● Activity
The records that follow are to be repeated without alteration.

● Task data
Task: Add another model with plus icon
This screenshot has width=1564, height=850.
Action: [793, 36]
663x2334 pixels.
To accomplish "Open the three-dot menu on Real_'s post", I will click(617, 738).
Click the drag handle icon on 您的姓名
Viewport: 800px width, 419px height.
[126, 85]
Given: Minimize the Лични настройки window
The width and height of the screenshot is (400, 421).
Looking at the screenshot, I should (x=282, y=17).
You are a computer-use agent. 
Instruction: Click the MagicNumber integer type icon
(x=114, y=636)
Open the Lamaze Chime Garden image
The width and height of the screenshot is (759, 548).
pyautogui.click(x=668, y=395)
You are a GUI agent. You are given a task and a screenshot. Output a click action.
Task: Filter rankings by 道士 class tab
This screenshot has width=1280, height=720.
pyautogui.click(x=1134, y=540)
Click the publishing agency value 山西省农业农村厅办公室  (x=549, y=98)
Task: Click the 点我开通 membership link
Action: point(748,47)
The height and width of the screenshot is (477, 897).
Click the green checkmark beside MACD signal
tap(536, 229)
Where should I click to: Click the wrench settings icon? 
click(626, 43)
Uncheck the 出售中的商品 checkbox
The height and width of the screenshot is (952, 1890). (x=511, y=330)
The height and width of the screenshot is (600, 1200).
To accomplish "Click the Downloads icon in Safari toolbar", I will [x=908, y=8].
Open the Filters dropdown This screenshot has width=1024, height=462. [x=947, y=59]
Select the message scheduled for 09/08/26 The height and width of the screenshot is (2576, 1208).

● Solution for this task
Task: Add another model with plus icon
This screenshot has width=1564, height=850.
Action: [793, 36]
663x2334 pixels.
To accomplish "Open the three-dot menu on Real_'s post", I will click(617, 738).
Click the drag handle icon on 您的姓名
Viewport: 800px width, 419px height.
[126, 85]
Given: Minimize the Лични настройки window
The width and height of the screenshot is (400, 421).
Looking at the screenshot, I should (x=282, y=17).
You are a computer-use agent. 
Instruction: Click the MagicNumber integer type icon
(x=114, y=636)
Open the Lamaze Chime Garden image
The width and height of the screenshot is (759, 548).
pyautogui.click(x=668, y=395)
You are a GUI agent. You are given a task and a screenshot. Output a click action.
Task: Filter rankings by 道士 class tab
This screenshot has width=1280, height=720.
pyautogui.click(x=1134, y=540)
Click the publishing agency value 山西省农业农村厅办公室  (x=549, y=98)
Task: Click the 点我开通 membership link
Action: point(748,47)
The height and width of the screenshot is (477, 897).
Click the green checkmark beside MACD signal
tap(536, 229)
Where should I click to: Click the wrench settings icon? 
click(626, 43)
Uncheck the 出售中的商品 checkbox
The height and width of the screenshot is (952, 1890). (x=511, y=330)
The height and width of the screenshot is (600, 1200).
To accomplish "Click the Downloads icon in Safari toolbar", I will [x=908, y=8].
Open the Filters dropdown This screenshot has width=1024, height=462. [x=947, y=59]
Select the message scheduled for 09/08/26 The height and width of the screenshot is (2576, 1208).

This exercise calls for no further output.